◆ Task objective
The line containing "Task: Open the notification bell" marks the end: write out exactly every line from the first line of the data below through that line, and only those.

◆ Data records
Segment Open
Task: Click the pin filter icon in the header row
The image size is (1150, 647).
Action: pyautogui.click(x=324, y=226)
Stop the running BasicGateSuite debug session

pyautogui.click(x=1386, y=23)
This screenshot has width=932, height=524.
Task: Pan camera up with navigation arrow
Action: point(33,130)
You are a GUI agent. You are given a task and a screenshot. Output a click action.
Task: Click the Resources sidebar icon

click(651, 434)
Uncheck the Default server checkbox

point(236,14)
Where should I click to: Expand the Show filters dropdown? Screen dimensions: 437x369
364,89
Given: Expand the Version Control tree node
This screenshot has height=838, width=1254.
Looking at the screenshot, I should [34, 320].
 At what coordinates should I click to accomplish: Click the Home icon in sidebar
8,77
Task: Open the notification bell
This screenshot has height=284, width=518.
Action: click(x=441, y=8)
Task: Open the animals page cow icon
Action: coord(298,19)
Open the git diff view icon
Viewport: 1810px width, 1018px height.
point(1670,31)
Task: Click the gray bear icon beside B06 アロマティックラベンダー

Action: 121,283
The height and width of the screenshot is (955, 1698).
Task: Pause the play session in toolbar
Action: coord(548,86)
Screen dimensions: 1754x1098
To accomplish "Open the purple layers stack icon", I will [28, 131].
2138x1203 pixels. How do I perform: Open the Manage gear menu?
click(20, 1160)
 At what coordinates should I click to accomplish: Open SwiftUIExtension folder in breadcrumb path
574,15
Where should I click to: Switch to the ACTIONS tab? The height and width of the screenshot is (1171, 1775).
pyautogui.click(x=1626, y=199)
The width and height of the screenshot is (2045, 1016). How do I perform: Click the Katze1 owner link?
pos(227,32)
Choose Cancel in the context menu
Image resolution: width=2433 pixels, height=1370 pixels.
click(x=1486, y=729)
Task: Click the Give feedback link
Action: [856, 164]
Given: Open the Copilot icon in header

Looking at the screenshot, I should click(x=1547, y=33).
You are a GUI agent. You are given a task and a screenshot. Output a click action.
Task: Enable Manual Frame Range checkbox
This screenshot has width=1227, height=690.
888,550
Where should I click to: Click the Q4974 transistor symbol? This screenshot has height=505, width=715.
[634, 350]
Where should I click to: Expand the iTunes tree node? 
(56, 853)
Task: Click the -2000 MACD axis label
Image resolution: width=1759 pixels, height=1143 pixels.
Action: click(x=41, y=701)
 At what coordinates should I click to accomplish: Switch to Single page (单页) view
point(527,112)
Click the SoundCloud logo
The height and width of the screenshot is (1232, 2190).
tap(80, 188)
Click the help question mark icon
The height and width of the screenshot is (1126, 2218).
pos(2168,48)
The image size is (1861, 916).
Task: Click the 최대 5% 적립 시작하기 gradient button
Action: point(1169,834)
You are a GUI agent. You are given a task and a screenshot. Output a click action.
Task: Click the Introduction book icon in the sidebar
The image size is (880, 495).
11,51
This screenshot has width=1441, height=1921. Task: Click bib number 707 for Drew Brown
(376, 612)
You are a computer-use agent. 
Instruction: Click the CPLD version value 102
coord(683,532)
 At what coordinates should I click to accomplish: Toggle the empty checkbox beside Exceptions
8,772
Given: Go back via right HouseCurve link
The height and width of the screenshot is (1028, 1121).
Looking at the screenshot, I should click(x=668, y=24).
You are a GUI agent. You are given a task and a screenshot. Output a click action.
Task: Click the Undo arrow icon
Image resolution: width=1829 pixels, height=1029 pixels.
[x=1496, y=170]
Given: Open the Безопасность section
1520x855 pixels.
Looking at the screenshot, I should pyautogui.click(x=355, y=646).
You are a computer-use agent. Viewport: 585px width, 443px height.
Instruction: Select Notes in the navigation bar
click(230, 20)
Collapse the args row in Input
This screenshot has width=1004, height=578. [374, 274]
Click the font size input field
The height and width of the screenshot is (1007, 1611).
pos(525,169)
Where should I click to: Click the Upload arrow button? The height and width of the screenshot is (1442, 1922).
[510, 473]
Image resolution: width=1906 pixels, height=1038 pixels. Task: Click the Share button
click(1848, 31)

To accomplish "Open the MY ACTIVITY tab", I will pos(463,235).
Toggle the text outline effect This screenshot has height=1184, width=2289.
Segment Closed
◆ Response box
Task: Click the pin filter icon in the header row
The image size is (1150, 647).
Action: pyautogui.click(x=324, y=226)
Stop the running BasicGateSuite debug session

pyautogui.click(x=1386, y=23)
This screenshot has width=932, height=524.
Task: Pan camera up with navigation arrow
Action: point(33,130)
You are a GUI agent. You are given a task and a screenshot. Output a click action.
Task: Click the Resources sidebar icon

click(651, 434)
Uncheck the Default server checkbox

point(236,14)
Where should I click to: Expand the Show filters dropdown? Screen dimensions: 437x369
364,89
Given: Expand the Version Control tree node
This screenshot has height=838, width=1254.
Looking at the screenshot, I should [34, 320].
 At what coordinates should I click to accomplish: Click the Home icon in sidebar
8,77
Task: Open the notification bell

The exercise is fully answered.